トングを使い、茹で上がったスパゲッティを直接フライパンに移します。パスタに多少の茹で汁が付いていても問題ありません。フライパンの底に少し水分が残っている状態にしてください。
Tip: もしパスタを入れた後にフライパンが乾いているように見えたら、さらに少量の茹で汁を足してください。水分が足りないと滑らかなソースになりません。 - 12パスタとグアンチャーレを和える

茹で上がったスパゲッティを溶け出した脂とよく和え、麺の表面を脂でコーティングします。パスタのデンプンと脂が混ざり合い、乳化の準備が整います。
Tip: フライパンの底に少量の液体が残っていることを確認してください。この後の工程でソースを乳化させるために不可欠です。 - 13火を止めて卵ソースを加える

ここで完全に火を止めます。
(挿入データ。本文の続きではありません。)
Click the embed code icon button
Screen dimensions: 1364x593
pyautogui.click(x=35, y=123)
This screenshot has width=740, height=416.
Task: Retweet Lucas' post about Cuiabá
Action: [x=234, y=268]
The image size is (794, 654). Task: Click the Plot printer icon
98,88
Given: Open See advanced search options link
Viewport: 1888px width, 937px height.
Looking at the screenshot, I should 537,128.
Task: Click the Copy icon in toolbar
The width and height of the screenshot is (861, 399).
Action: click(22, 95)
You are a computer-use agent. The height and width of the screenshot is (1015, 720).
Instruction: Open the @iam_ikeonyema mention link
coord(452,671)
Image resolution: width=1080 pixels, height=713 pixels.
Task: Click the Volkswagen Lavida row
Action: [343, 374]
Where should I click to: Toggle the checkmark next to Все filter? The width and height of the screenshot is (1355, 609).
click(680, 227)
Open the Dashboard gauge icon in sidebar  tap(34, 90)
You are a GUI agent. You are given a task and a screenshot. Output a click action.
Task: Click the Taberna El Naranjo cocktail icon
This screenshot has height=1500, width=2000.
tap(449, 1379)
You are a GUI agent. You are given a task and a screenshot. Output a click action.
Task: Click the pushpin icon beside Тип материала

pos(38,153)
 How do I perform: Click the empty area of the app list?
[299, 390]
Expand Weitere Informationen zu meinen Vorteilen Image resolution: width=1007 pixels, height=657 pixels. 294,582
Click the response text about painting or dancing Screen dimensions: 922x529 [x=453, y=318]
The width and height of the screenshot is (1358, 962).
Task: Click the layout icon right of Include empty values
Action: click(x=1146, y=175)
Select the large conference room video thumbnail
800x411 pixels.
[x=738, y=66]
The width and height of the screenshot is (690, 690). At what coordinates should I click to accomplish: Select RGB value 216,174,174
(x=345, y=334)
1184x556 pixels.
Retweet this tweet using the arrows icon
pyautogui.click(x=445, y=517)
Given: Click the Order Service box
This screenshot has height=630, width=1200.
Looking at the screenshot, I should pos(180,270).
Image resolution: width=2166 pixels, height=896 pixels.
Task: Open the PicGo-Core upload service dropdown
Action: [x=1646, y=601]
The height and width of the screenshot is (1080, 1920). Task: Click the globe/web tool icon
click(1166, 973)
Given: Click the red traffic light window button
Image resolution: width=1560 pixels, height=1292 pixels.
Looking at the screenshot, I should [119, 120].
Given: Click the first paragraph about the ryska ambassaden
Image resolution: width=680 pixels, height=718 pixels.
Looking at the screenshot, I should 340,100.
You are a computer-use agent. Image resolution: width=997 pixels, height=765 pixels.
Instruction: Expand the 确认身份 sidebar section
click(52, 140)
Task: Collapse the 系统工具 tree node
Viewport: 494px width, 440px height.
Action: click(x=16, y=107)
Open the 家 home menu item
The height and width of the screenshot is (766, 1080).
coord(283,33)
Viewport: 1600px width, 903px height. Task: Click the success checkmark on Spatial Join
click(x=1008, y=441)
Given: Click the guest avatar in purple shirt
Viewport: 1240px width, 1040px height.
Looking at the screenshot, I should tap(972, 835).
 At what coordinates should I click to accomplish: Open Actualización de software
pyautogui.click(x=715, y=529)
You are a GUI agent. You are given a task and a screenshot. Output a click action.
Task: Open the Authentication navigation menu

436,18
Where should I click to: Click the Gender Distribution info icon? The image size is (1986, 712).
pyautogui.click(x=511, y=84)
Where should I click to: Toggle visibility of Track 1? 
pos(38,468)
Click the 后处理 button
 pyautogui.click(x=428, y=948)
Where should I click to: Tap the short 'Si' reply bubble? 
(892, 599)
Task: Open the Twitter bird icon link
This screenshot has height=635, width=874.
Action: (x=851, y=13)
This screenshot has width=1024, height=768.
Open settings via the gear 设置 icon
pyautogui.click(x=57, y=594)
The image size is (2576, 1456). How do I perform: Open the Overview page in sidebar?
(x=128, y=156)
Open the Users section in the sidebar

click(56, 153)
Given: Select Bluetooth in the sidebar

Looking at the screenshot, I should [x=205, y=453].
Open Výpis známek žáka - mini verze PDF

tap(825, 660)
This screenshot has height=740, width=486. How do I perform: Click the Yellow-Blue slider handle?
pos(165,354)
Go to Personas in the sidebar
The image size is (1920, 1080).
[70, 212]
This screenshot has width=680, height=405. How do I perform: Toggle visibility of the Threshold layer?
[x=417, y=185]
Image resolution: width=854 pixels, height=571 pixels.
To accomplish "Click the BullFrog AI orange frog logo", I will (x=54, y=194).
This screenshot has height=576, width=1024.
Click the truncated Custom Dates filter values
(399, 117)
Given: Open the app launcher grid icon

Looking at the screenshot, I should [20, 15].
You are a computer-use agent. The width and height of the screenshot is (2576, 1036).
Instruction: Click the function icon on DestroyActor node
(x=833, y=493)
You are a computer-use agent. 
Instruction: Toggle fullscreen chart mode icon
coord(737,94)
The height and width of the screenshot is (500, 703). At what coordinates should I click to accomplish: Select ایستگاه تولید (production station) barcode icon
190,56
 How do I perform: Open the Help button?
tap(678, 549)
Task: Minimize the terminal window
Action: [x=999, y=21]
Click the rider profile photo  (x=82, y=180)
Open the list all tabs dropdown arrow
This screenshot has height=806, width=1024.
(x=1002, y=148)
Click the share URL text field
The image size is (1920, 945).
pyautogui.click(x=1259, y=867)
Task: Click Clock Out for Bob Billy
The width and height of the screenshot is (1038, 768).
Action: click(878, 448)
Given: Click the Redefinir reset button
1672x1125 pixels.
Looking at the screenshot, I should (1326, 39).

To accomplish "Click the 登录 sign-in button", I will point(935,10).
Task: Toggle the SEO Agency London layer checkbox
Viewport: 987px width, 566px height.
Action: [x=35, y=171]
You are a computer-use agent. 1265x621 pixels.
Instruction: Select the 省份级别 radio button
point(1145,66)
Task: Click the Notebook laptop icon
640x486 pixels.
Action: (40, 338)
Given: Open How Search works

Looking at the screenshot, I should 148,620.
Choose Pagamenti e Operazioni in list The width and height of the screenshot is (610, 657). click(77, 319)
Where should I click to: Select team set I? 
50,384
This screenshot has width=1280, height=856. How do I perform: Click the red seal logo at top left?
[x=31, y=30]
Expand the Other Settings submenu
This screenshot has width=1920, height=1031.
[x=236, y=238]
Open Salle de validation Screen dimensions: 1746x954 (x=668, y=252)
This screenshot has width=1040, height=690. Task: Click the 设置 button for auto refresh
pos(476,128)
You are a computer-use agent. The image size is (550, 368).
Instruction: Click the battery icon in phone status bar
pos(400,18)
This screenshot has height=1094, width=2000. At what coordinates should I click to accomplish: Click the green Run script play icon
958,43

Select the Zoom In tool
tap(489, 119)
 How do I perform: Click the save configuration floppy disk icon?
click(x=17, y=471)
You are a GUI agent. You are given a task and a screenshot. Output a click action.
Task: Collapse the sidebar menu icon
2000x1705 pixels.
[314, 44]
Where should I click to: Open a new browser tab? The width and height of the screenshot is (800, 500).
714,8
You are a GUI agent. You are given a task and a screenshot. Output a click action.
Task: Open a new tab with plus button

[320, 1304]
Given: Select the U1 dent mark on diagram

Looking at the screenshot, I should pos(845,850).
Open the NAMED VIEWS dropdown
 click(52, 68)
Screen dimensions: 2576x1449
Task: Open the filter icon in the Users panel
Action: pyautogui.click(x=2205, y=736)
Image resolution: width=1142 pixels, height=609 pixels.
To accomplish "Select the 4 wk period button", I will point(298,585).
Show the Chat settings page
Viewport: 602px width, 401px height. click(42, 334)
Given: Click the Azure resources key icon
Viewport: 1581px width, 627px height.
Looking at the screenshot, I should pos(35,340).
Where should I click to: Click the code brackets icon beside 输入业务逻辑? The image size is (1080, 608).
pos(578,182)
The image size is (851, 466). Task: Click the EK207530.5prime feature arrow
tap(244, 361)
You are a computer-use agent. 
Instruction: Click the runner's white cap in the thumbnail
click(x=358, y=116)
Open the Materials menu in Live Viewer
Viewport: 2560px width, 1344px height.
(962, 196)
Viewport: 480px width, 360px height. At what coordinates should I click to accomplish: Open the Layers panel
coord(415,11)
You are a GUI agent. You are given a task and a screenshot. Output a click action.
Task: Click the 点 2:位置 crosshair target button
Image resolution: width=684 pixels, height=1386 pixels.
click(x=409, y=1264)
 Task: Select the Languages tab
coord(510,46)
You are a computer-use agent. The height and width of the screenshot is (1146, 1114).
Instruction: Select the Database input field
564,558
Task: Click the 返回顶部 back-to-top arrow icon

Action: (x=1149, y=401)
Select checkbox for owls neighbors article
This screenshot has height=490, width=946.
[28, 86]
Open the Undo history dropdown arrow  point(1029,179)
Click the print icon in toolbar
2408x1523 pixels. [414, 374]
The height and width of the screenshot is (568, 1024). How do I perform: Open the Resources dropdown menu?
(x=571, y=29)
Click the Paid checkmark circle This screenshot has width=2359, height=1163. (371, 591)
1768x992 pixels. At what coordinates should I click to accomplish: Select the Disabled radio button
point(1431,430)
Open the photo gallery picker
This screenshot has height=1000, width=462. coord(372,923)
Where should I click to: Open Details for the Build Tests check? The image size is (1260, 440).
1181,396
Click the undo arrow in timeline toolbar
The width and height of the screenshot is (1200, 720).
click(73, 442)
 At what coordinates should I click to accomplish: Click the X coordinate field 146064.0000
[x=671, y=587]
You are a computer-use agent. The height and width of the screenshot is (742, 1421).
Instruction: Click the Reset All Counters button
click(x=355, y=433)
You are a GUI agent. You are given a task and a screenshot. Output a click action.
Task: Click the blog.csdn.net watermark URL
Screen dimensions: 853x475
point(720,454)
準備しておいた卵とペコリーノのソースを一気にパスタの上に注ぎ入れます。
Tip: 火を止めることは非常に重要です。直接火にかかったままだと、卵が瞬時に固まり、滑らかなソースではなく「炒り卵」になってしまいます。 - 14手早く混ぜ合わせる

すぐにパスタと卵液を激しく混ぜ合わせます。卵が固まらないよう絶えずかき混ぜながら、すべての麺に均一にソースが絡むようにします。
Tip: 素早く混ぜることで空気が入り、フライパンの余熱で卵に優しく火を通しながら、シルクのような質感を保つことができます。 - 15クリーミーな質感に仕上げる

余熱によって卵とチーズが溶け、リッチで艶やかなソースに変わるまで混ぜ続けます。ソースが麺にしっかりと密着していれば完成です。
Tip: もしソースが重すぎたり、ダマになりそうな場合は、取っておいた熱い茹で汁を少量加えて、理想的な滑らかさに調整してください。 - 16盛り付けてすぐに提供する

出来立てのカルボナーラをすぐに盛り付けます。仕上げに追いペコリーノチーズを削り、黒胡椒をたっぷり挽いて完成です。
Tip: カルボナーラは熱いうちに食べるのが一番です。冷めてくるとソースが固まり、繊細なクリーミーさが損なわれてしまいます。